Autre aspect problématique: le droit à
l'égalité implique le respect des différences. Si
égalité signifiait identité, similarité, la
poursuite de l'égalité pourrait mener à la
répression de différences culturelles, nationales, religieuses,
linguistiques que veulent garder à tout prix les minorités. Il
faut donc prendre garde que l'accès à l'égalité ne
devienne pas un prétexte permettant d'éliminer des
différences qu'il est essentiel de préserver. (L'un des
conférenciers a eu ce bon mot, qui illustre bien l'absurdité de
pousser à l'extrême certaines situations. "C'est vrai, je veux
avoir le droit de m'asseoir n'importe où dans l'autobus quand je vais
à l'aéroport (pas de places réservées aux Blancs,
d'autres aux Noirs). Mais quand j'arrive à l'aéroport, je ne veux
surtout pas avoir le droit d'exiger de m'asseoir à la place du pilote!")
À partir d'avril 1985, donc, les mouvements de promotion
de la femme, les groupes de défense des minorités visibles, les
associations de handicapés devront surveiller les
événements et agir pour faire valoir leurs droits à
l'égalité, pour préserver leurs différences, et
pour s'assurer qu'un groupe ne défend pas ses droits aux dépens
d'un autre.
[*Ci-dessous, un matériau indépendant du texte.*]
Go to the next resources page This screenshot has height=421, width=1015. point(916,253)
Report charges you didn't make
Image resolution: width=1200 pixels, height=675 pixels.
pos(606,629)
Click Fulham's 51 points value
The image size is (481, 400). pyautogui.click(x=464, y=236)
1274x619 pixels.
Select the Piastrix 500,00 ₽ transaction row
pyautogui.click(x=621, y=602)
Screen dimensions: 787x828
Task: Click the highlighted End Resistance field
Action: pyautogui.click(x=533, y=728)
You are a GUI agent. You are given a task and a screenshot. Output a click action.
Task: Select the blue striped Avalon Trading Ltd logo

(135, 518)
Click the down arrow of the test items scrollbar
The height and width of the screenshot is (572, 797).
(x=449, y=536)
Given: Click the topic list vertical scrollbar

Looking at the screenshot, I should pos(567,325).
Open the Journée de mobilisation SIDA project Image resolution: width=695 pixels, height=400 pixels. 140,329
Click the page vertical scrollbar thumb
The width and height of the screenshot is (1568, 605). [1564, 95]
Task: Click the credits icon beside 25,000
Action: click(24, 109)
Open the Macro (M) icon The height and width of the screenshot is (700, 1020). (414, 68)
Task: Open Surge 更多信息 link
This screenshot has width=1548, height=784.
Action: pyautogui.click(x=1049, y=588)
Mais une chose reste certaine: en dépit de l'espoir que fait
miroiter l'article 15 de la charte des droits, on pressent que pour arriver
véritablement à l'équité il faudra des
modifications qui dépassent de beaucoup le cadre juridique. Les textes
de loi et les programmes spéciaux d'accès à
l'égalité sont de toute évidence essentiels, mais leur
portée restera limitée sans de profonds changements dans les
attitudes et dans la mentalité de la société canadienne.
Sophie Arthaud travaille comme traductrice et journaliste
à Toronto.
SYMPOSIUM ON EQUALITY
RIGHTS
(English Precis)
Although legislation protecting the equal human rights of all
Canadians has been on the books for many years, it remains a fact that
inequalities have been allowed to exist and perpetuate among many social
groups. Women earn two-thirds the salary of men; the life expectancy of
Amerindians is lower than that of Whites; the 22% of Canadian families below
the poverty line stay there. There is legislation, but little in the way of
real social equality.
In April 1985, Equality Provision of the Canadian Charter of
Rights and Freedoms comes into effect, and with it, the possibility that a
constitutional guarantee of civil equality will open a path for action on
social reform.
A recent symposium uniting professionals in the fields of law,
education, human rights, labor, and business as well as representatives of
minority groups foresaw problems with the Equality Provision (section 15).
"Temporary inequalities" needed to redress entrenched biases might be resisted.
Examples set by government may not be followed by the private sector. And above
all, an "equality provision" does not provide equality. That is up to us.